The conversation is a broad one that’s happening well beyond the realm of artists. Activists and public officials alike are wrestling with these tough questions—what policies can the city put in place to protect longtime residents from the increase in property taxes and rents when new development pours in? How can development be managed to encourage mixed incomes and uses? The city of Dallas is even producing its first citywide housing policy, which will attempt to answer these questions. The gentrification panels are happening as the city solicits public comment on this very thing.

As much as the patterns of gentrification in Oak Cliff have calcified, there are still victories that prioritize longtime residents. The Dallas Landmark Commission yesterday heard residents’ pleas to protect a mural outside Maroches Bakery on Davis Street in North Oak Cliff. The owner gets another chance to obtain a letter from an arts community member explaining the mural’s significance. While protecting public art is important to those fighting for preservation, directly addressing the scourge of housing inequality in Dallas has become item one.

That’s why artist and educator Vicki Meek invited New York artist Betty Yu to Dallas for a discussion called Disrupting Displacement: Art Vs. Gentrification. As a co-founder of the Chinatown Art Brigade (CAB) and an award-winning documentary filmmaker, Yu embeds herself in the efforts of those who use their work to prevent or address displacement. CAB itself was formed at the request of Chinatown Tenants Union. In a multi-year project called “Here To Stay,” the group collects messages from tenants in Chinese, Spanish and English and projects them at night on the sides of buildings where residents who’ve worked late can see them, often in spots visible from the Lower East Side, which shares a plight of displacement with Chinatown. Yu and her cohorts lead place-keeping walks, making sure the original stories of storefronts and people live on.

A #ChinatownNot4Sale projection on August 19th, 2016 at M.S. 131 on Hester Street in New York City.

“For us, in what we do, it’s not just about the aesthetics — it’s a community event,” Yu says. “The other thing that’s happening in Chinatown and in other places — this ‘authentication,’ you know, keep the original awning, whether it was a sign in Chinese, or something else. They think they’re paying homage, but that’s just again part of this hipster narrative, of, ‘Oh yes, we’ve come in, we’ve displaced you … but ‘that’s how we’re honoring you.”

Yu understands the power of art on both sides of the coin. “Developers bring in galleries and artists as a first wave in a very, very calculated way as Trojan horses,” she says. “We have 130 galleries now in Chinatown, that all used to be former businesses, places that my mom and dad used to go to. But now they’re all hipster places where the rent went up from $2,000 to $5,000 a month.”

As the conversation about art and displacement all across the U.S. bends toward direct civic engagement, Meek and fellow artist Edykah Chilomé reached out to Sandy Rollins, the founder and Executive Director of Texas Tenants Union, staff from the homeless community resource hub City Square, and local artists to participate.

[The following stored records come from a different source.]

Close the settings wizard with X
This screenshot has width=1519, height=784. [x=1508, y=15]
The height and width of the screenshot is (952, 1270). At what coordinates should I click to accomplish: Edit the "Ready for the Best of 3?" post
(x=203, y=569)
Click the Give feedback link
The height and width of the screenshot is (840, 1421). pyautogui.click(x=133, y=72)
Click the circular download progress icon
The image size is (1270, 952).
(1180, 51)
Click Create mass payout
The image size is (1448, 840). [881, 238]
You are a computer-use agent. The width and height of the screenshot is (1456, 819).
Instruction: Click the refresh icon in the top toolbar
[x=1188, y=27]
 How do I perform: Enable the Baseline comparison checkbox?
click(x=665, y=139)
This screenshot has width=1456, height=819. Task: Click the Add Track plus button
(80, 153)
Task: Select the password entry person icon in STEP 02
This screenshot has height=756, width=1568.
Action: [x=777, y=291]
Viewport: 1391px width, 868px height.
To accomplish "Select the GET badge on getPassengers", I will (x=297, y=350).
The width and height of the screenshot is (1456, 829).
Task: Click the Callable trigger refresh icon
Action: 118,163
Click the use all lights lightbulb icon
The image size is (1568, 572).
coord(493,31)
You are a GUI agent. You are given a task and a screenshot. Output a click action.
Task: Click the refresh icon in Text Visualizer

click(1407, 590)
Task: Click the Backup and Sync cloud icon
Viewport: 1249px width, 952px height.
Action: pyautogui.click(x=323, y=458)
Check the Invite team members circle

The huddle is free, and takes place in the same complex where CitySquare serves low-income and homeless residents, at 610 S Malcolm X Blvd in Dallas.

If Thursday’s introspection was any indication, the tone amongst Dallas artists is steadily conflicted and searching as they enter this phase of movement. Like Curiel, Rafael Tamayo went to Booker T. Washington High School for the Performing and Visual Arts. Now he lives in Deep Ellum. Tamayo gawked at the quick slip between new white neighbors’ respectful acknowledgement of culture and a “Dia de Los Muertos-slash-Halloween party led by a white DJ on Lower Greenville.”

“For the most part the community is cool with loaning a little culture,” the actor who manages the Oak Cliff Cultural Center and is part of the De Colores collective, said. “When you mark up the price tag and exclude us from things, it gets difficult to mobilize.”